Did you have any performances that have been disrupted by the coronavirus pandemic?

So what we've been doing since the pandemic is a weekly "Drumversations" series--is what we're calling it, live on YouTube every Friday from noon to one Eastern standard time, broadcasting from the basement. We're using the drum to bring some peace, love and light to folks. And we're also discussing issues that we think are relevant for helping people have context for the current time and also tools for how to engage.

One type of activism, “Blackout Tuesday,” happened this week, but you had criticism for it. What was it that made you want to speak up?

I didn't think was a good idea. Toni Morrison wrote that it is precisely times like that artists need to engage.

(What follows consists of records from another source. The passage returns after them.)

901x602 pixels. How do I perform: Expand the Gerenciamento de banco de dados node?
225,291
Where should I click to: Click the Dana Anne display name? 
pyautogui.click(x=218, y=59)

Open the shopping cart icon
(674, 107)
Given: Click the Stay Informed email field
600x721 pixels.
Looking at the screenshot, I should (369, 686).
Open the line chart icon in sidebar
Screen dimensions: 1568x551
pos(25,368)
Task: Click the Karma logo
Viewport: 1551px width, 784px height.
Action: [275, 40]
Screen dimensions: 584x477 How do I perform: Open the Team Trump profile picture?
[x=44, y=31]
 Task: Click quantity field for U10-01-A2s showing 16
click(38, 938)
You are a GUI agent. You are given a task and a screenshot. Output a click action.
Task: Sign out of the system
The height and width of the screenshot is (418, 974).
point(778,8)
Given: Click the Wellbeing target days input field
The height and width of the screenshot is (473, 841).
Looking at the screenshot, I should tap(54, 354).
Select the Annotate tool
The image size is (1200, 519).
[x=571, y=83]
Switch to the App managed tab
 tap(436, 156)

And if you think about music, even from the most mundane to the most deeply spiritual, political, what have you, in times of crisis human beings benefit from music. If it makes you dance, if it makes you laugh, smile, cry, it helps people cope with pressure.

So for the music to stop, for the music industry to say "on this day, we're not engaging," then we're not collectively doing our job. I disagree with that. It would be better if the music industry as a whole would say “hey, because of all of this stuff, instead of stopping, we're leaning in. We're committing to finding artists that have a social justice message. We're committed to elevating artists that we already have on our rosters that have a social justice message. We're going to make as an industry significant contributions to historically black colleges, their music programs and their business programs. We're going to have a clear agreement across the industry that we're going to no longer elevate negative stereotypes of Black Americans,” right? I mean, things like that. “Donate to things like Black Lives Matter or NAACP, organizations that are doing the work of social justice, grassroots organizations that are daily working to fight injustice, racial inequity.” That would have been a tremendous gift to the country and the world. Instead, the industry decided to take a day off.

As an African-American artist, I don't have the luxury again of taking the day off. In fact, since the pandemic occurred, I've been busier that I was even when we were on tour. And I was on tour working a full-time job, and teaching classes at Ohio State, working a full-time job at the Columbus Foundation and trying to be present for my family, while touring. And the industry took the day off. You know what I did during the blackout? I was on the phone for 13 hours—Zoom calls, phone calls, emails, back and forth, helping young people, helping politicians, helping business folks not just understand the context for the current moment, but strategize how to move forward in a more just and equitable way.

I think that the music industry doesn't have a sufficient number of people with your clarity of vision, both artistically and with an understanding of where that fits into a larger context. But I'm glad that you're out there working.

Thank you. We all have a part to play. [Laughs]

Yes. Well, thank you so much for calling and talking with me, Dr. Lomax.

Thank you for taking the time. I really appreciate it.

My pleasure. And let’s talk again soon. And I hope to see see you guys perform when you can safely get out here to the East Coast.